Rodrigues Jr. alerta que o gestor empresarial deve lembrar que a empresa, segundo a Constituição Federal, possui uma função social e que não deve ser esquecida neste momento difícil do empregado. “Discriminar o empregado neste momento de dor e fragilidade é uma atitude desumana, à qual a Justiça do Trabalho não dá guarida”.
A advogada Karla Louro, do Baraldi Mélega Advogados, também reforça que, apesar de a legislação trabalhista não enquadrar o empregado diagnosticado com câncer como uma das hipóteses de garantia ou estabilidade no emprego, a jurisprudência apresenta diversas decisões nas quais considera discriminatória a dispensa do trabalhador em tal condição, por ofensa ao princípio constitucional da dignidade da pessoa humana.

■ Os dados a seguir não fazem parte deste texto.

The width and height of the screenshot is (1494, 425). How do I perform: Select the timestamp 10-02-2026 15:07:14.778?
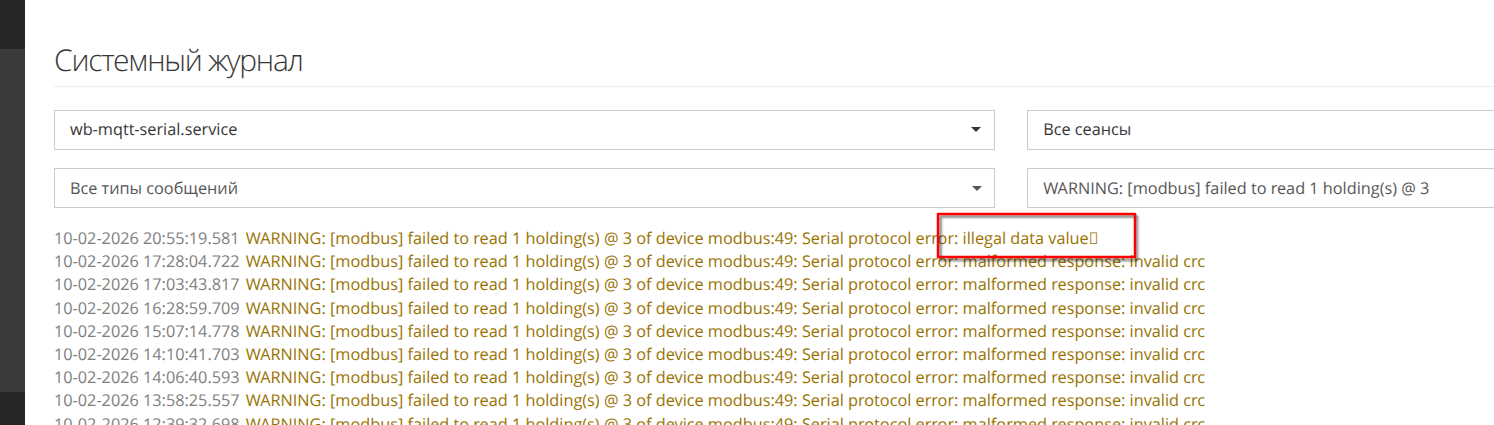click(146, 332)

“Os tribunais têm entendido que, embora não exista norma legal prevendo a estabilidade do portador de câncer, não se pode permitir sua dispensa arbitrária ou sem justa causa quando ciente o empregador da doença em questão. Nesta hipótese, o empregado terá direito à reintegração ao emprego.
Vale ressaltar que caso o empregado com câncer esteja com o contrato de trabalho suspenso, ou seja, afastado de suas atividades recebendo benefício previdenciário, o empregador não poderá dispensá-lo imotivadamente.
A advogada aponta, ainda, que existem reiterados casos na Justiça que discutem a suspensão do plano médico de saúde do trabalhador em tratamento para cura da doença. “Nesses casos as decisões têm entendido pelo restabelecimento imediato do plano de saúde”.
Tatiane Larissa Pavani Dallarmi, advogada trabalhista do A. Augusto Grellert Advogados Associados, também explica que os casos mais graves na Justiça estão ligados à discriminação. “A Justiça vem garantido todos os direitos aos portadores de neoplasia maligna, inclusive danos morais em casos mais graves como os de discriminação e dispensa sem motivos”.